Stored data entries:
+++

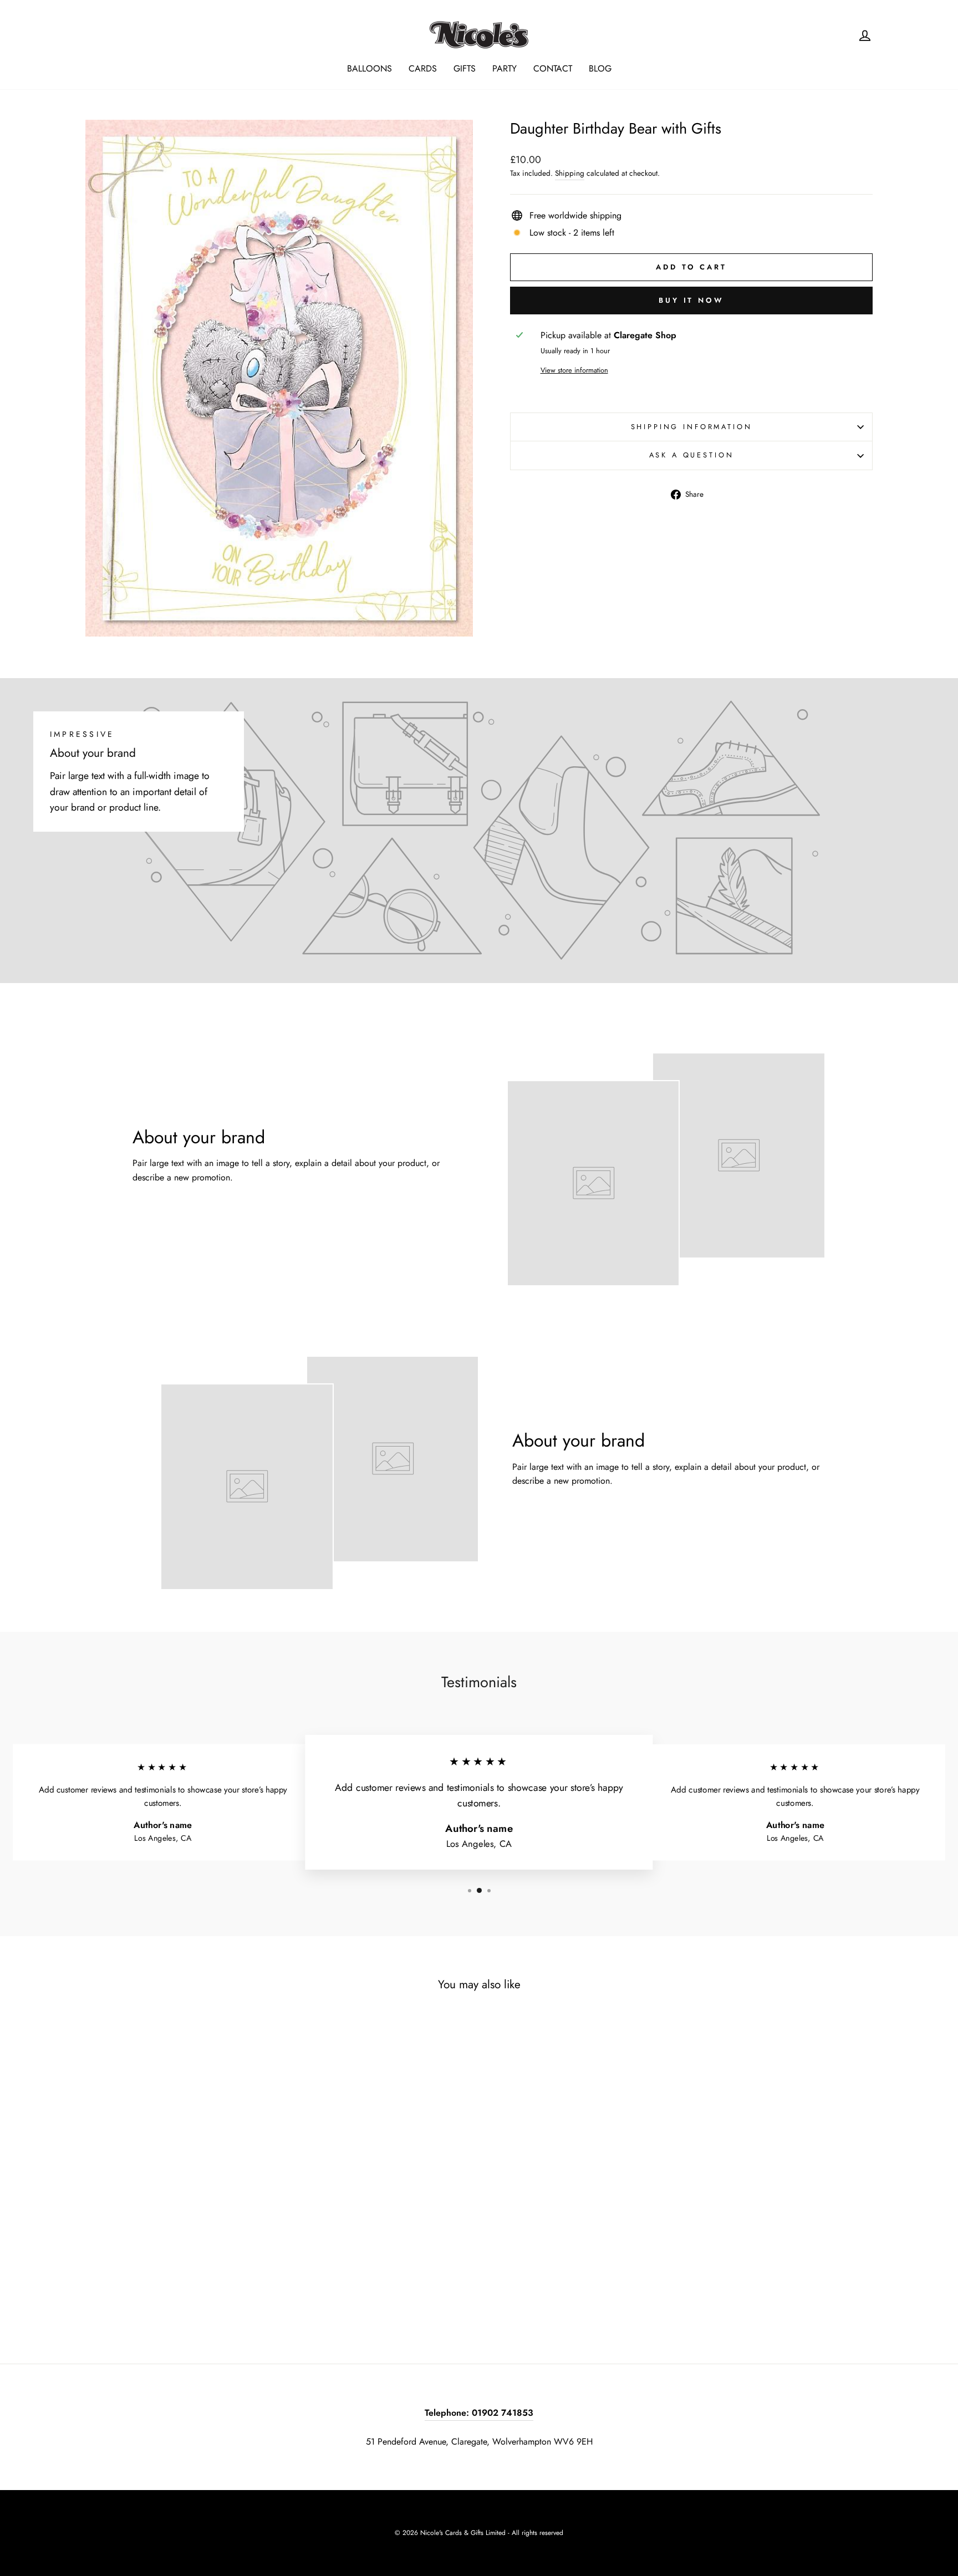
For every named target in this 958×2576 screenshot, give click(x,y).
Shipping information (691, 426)
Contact (552, 68)
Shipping (569, 173)
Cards (423, 68)
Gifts (464, 68)
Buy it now (691, 300)
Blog (600, 68)
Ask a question (691, 455)
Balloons (369, 68)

+++

Action item: For this exercise, please copy exactly the lines from the one holding "Cards (423, 68)" through the end of the records, the first and last included.

Response to this exercise:
Cards (423, 68)
Gifts (464, 68)
Buy it now (691, 300)
Blog (600, 68)
Ask a question (691, 455)
Balloons (369, 68)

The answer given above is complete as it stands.